■ THE REQUEST ■
Pick out every line in the material below that contains the word "icon", and copy each of those lines.

================================

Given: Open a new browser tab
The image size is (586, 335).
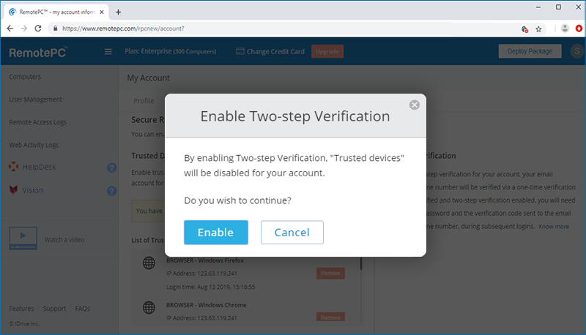Looking at the screenshot, I should [118, 12].
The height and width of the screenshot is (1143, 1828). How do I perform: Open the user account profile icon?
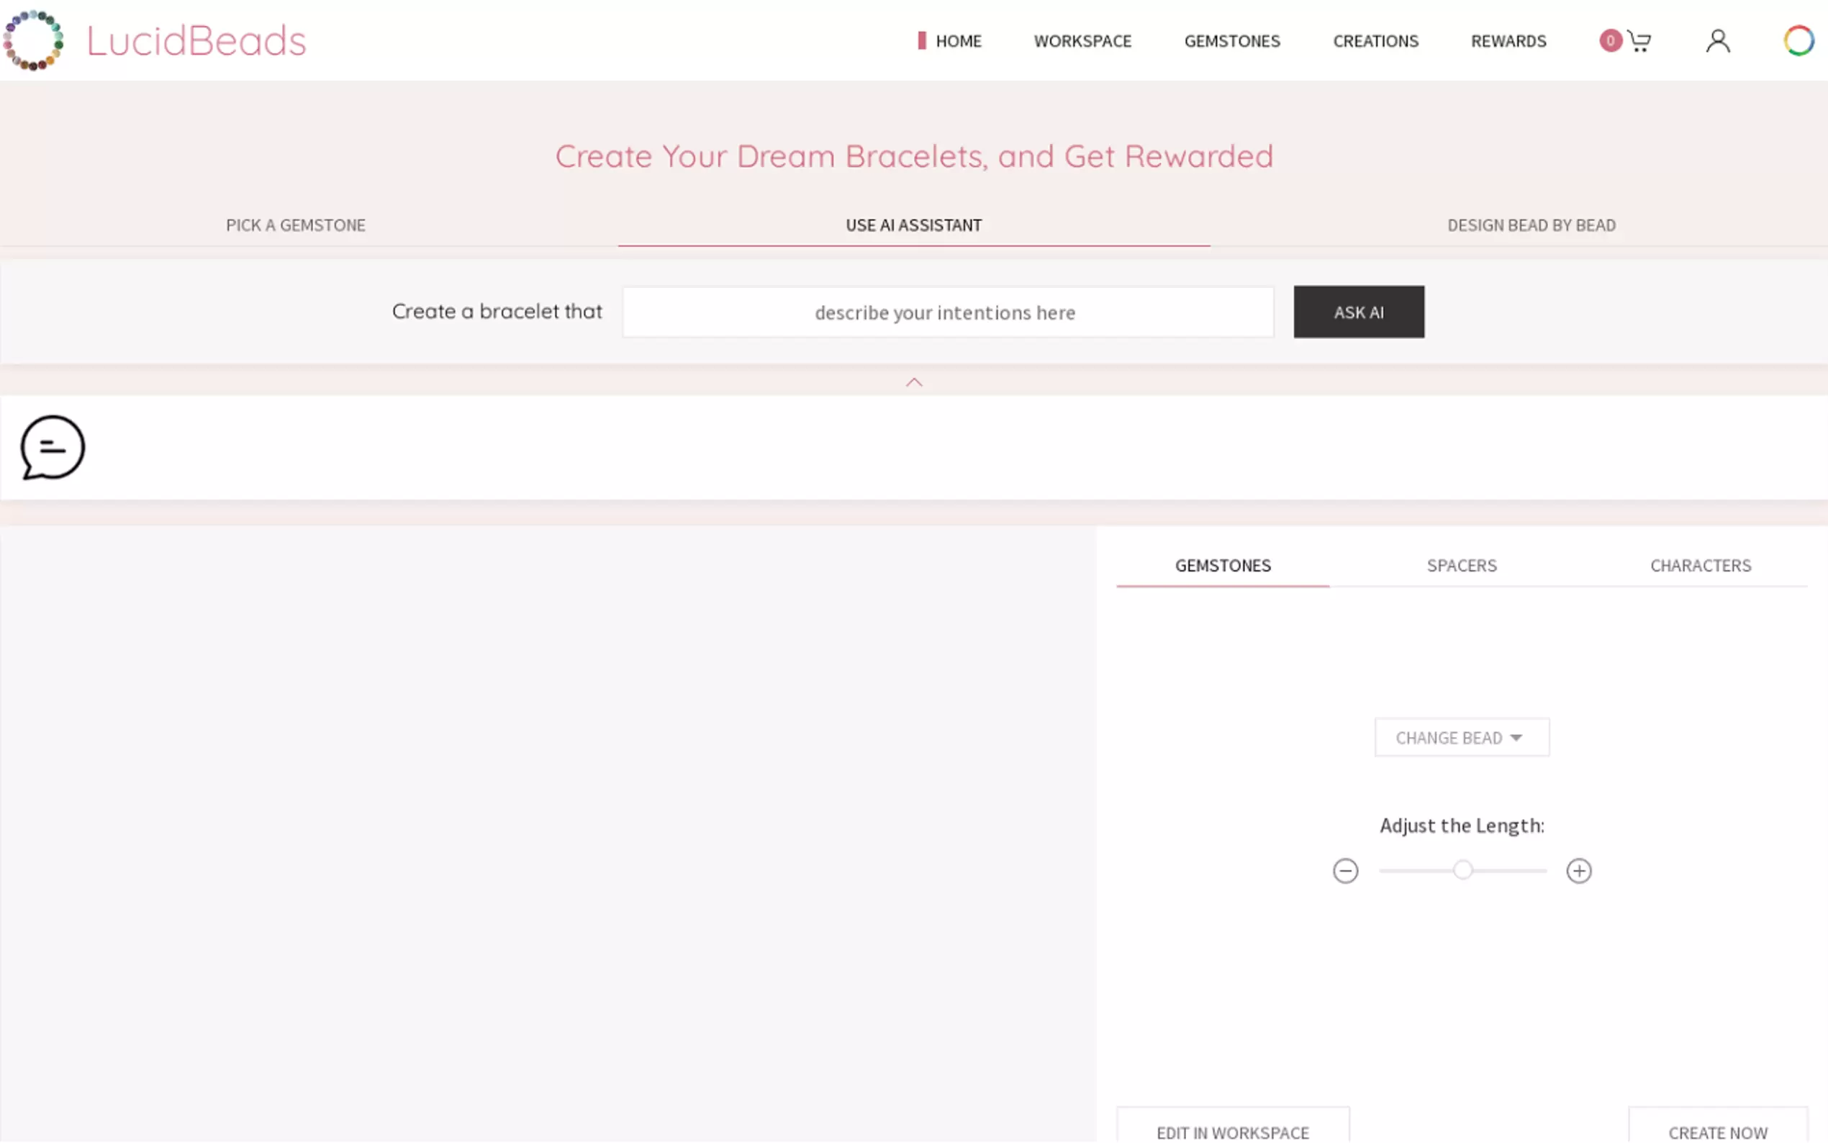pyautogui.click(x=1718, y=41)
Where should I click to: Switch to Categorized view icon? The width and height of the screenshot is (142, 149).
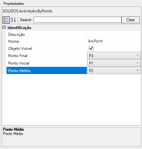(x=6, y=20)
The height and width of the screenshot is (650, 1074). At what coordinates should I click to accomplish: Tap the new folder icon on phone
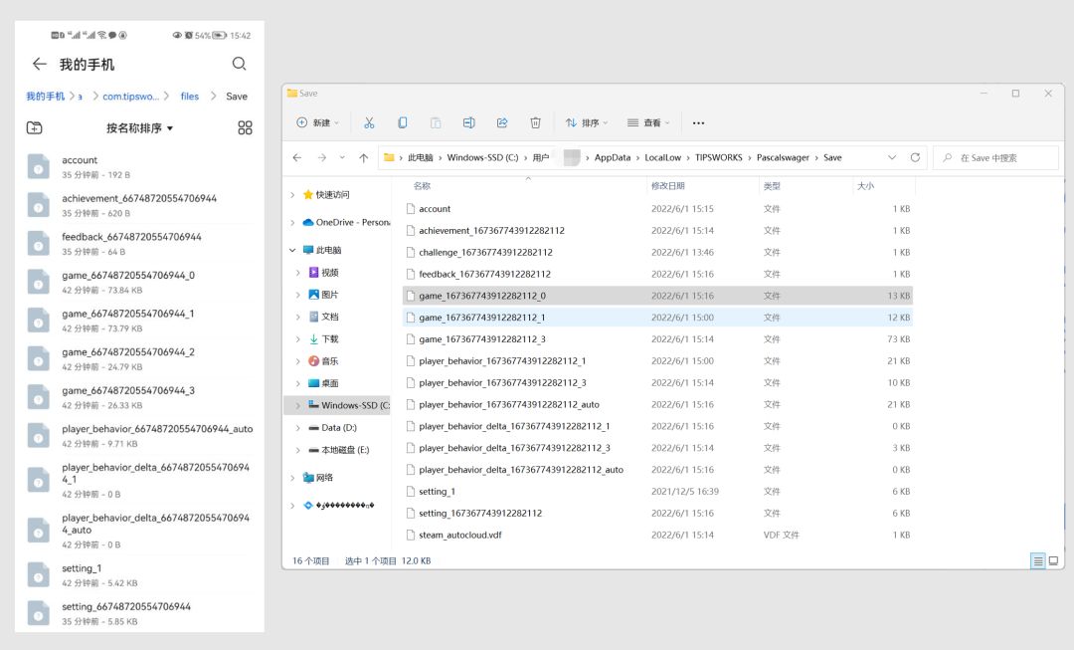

================================

■ SOLUTION FOR THIS PROBLEM ■
The height and width of the screenshot is (1143, 1828). How do I perform: Open the user account profile icon?
Where should I click to: Switch to Categorized view icon? The width and height of the screenshot is (142, 149).
The height and width of the screenshot is (650, 1074). At what coordinates should I click to accomplish: Tap the new folder icon on phone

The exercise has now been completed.